Service infrastructure: Plan for mechanical suspension from the structure for baffle systems and ceiling panels at ceiling-plan stage. Adding suspension points after the structural slab is poured costs 3–5× more than casting in threaded inserts during construction.
Cost Reality
A 25 m recreational pool natatorium, full treatment:
| Item | Quantity | Unit Cost | Total |
|---|---|---|---|
| Perforated metal/mineral wool ceiling panels | 312 m² | $140/m² | $43,680 |
| Suspended fibreglass baffles (100 units) | 100 | $300/unit | $30,000 |
| PA system upgrade (distributed) | 1 | $25,000 | $25,000 |
| Structural suspension hardware | — | $8,000 | $8,000 |
| Acoustic commissioning + measurement | — | $5,000 | $5,000 |
| Total | ~$111,680 |
Against a pool construction cost of $1.5–$3 M, acoustic treatment represents 4–7% of the build cost.
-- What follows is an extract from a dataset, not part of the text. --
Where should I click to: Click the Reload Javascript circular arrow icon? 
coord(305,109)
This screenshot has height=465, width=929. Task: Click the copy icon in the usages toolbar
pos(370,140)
It is routinely omitted or value-engineered out in the final budget review — at which point you have a $2 M facility that is too loud to be safe, requires hearing protection for competition events, and generates complaints from every patron who tries to have a conversation at poolside.
The calculation is straightforward. Model the room using the RT60 calculator before the ceiling specification is finalised. The calculation takes five minutes. Discovering the RT60 problem at handover — after the ceiling is fixed and the budget is spent — is a significantly more expensive conversation.
Pools are the hardest room in architecture to fix because you cannot fix them after the fact without major construction disruption. The time to specify acoustic treatment is before the concrete is poured. After that, every option is expensive, disruptive, and yields a result worse than designing it correctly the first time.